Deveria estar claro de que a discussão em andamento não está cravada em um


horizonte moralista. Quaisquer que sejam os sentimentos de um escritor ou um leitor no que
se refere aos desejos éticos de coordenar as fases meios-metas da estrutura social, deve-se
concordar que a falta de coordenação leva à anomia. Na medida em que a maioria das funções
gerais da organização social é oferecer a base para o cálculo ou a regularidade do
comportamento, é extremamente limitada, no que se refere à efetividade, como esses
elementos da estrutura tornam-se dissociados. No extremo, a previsibilidade virtualmente
desaparece e o que pode culturalmente ser chamado de caos cultural ou anomia aparece.

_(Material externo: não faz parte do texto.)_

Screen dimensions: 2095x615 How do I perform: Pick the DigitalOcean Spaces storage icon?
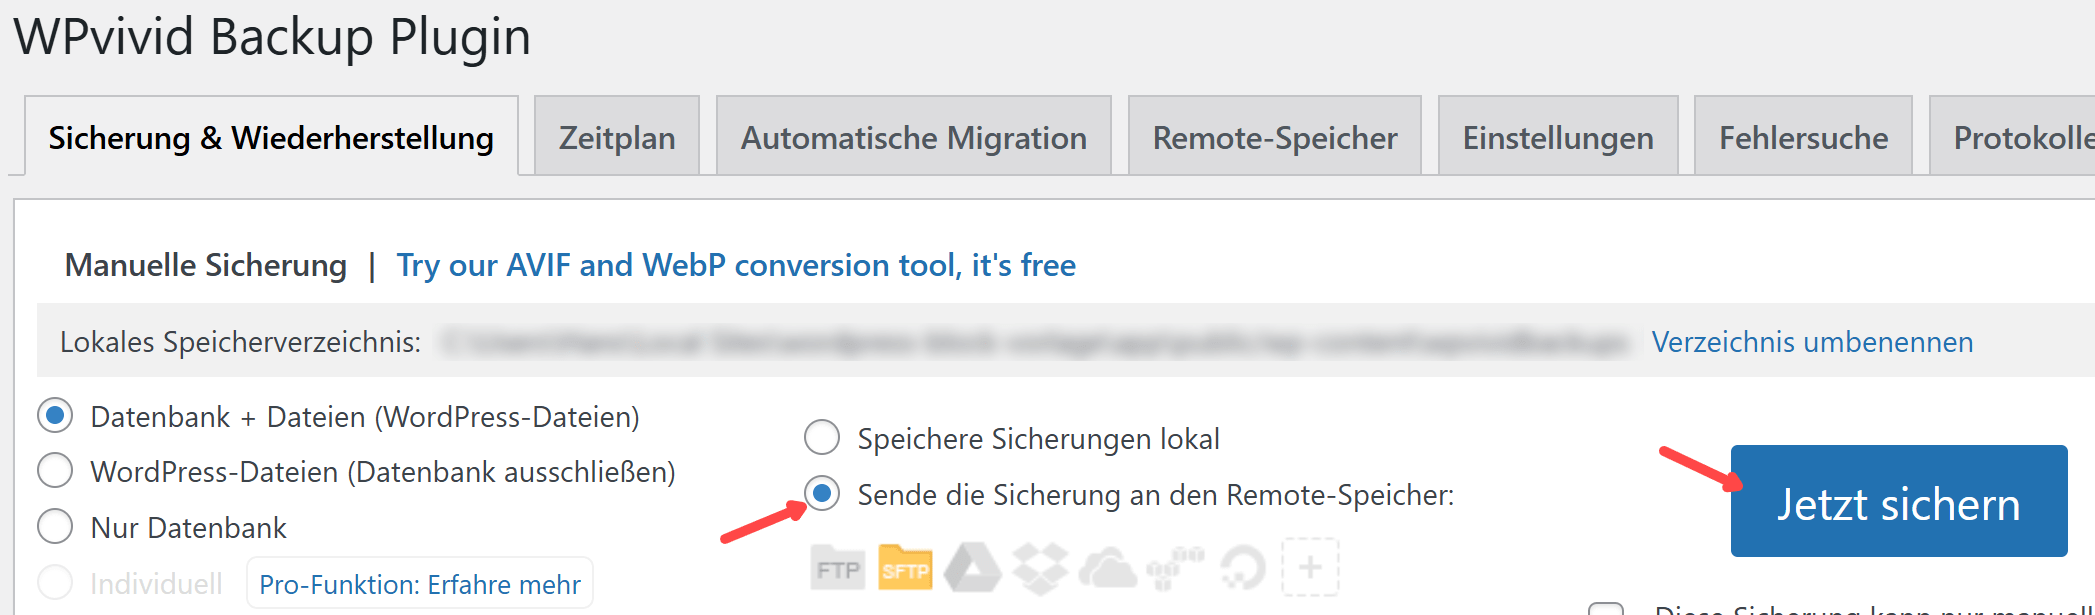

Essa afirmação, sendo breve, está também incompleta. Não incluiu um tratamento
exaustivo de vários elementos estruturais que predispõem mais a uma resposta alternativa do
que a outra; negligenciou, mas não negou a relevância, os fatores que determinam a
incidência específica dessas respostas; não enumerou as várias respostas concretas que são
constituídas por combinações de valores específicos de variáveis analíticas; omitiu, ou incluiu
somente como desdobramento lógico, qualquer consideração das funções sociais
desempenhadas por respostas ilícitas; não testou todo o potencial explicativo do esquema
analítico ao examinar um grande número de variações de grupo na frequência de
comportamento desviante ou conformista; não lidou adequadamente com a conduta rebelde
que busca remodelar radicalmente o quadro de referência; não examinou a relevância do
conflito cultural para uma análise da má integração entre metas culturais e meios
institucionais. Sugere-se que esses e outros problemas relacionados podem ser
proveitosamente analisados por esse esquema.